Las lágrimas salieron sin permiso. No eran de tristeza solamente, sino de impotencia.

Me revolví en la cama durante horas. No podía dormir. Quería que me abrazara como cada noche, que me acariciara el cabello y me susurrara que todo estaba bien… pero él dormía. Como si nada.

Sus pequeños ronquidos eran una burla.

¿Y yo?

Ahí, anhelando su calor y al mismo tiempo odiándolo por no buscarme.

Cuando me cansé de golpear la almohada como si fuera la culpable de todo, me levanté. Fui a la cocina por un vaso de agua. Tal vez, si tomaba un somnífero, podría escapar por unas horas de esta angustia.

Bajé la escalera en penumbra, sintiendo una inquietud sorda en el pecho. No era miedo. Era algo más visceral, una incomodidad que crecía desde que ese hombre llegó a esta casa.
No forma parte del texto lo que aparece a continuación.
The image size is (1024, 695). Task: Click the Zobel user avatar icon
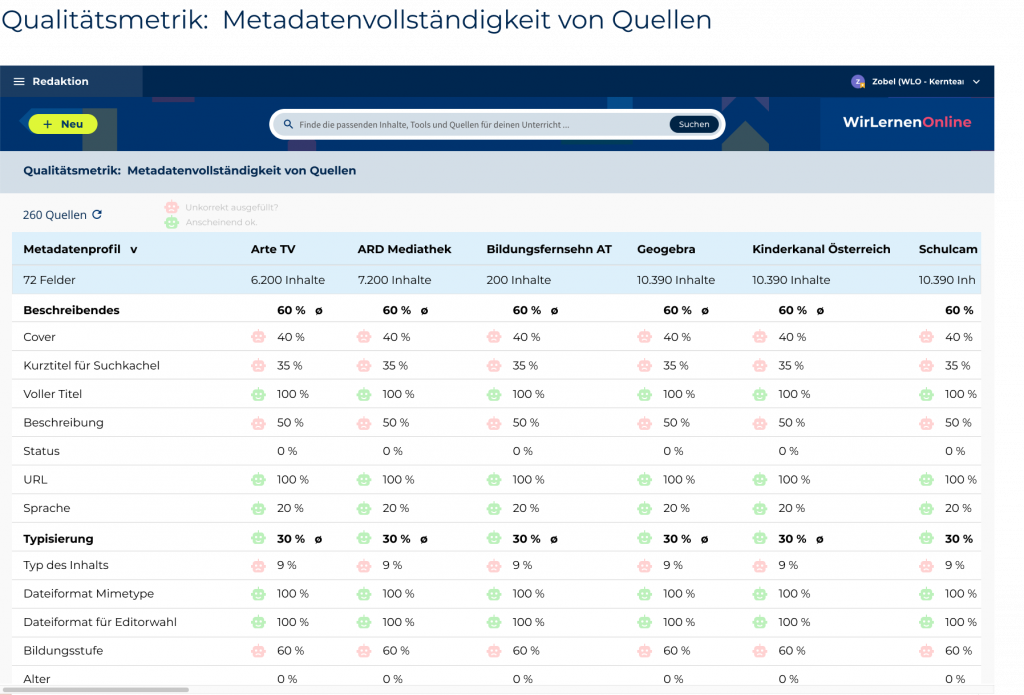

Y entonces, justo al llegar al final del pasillo, lo oí.

Un sonido extraño…

Un chillido.

¿Una risa? ¿Un gemido? ¿Una mezcla de ambos?

Me detuve en seco.

Un escalofrío me recorrió la espalda.

Me pegué contra uno de los pilares junto a la entrada de la cocina. Quería asegurarme de que no imaginaba cosas.

Y lo que vi, lo que presencié en ese instante, fue suficiente para helarme la sangre.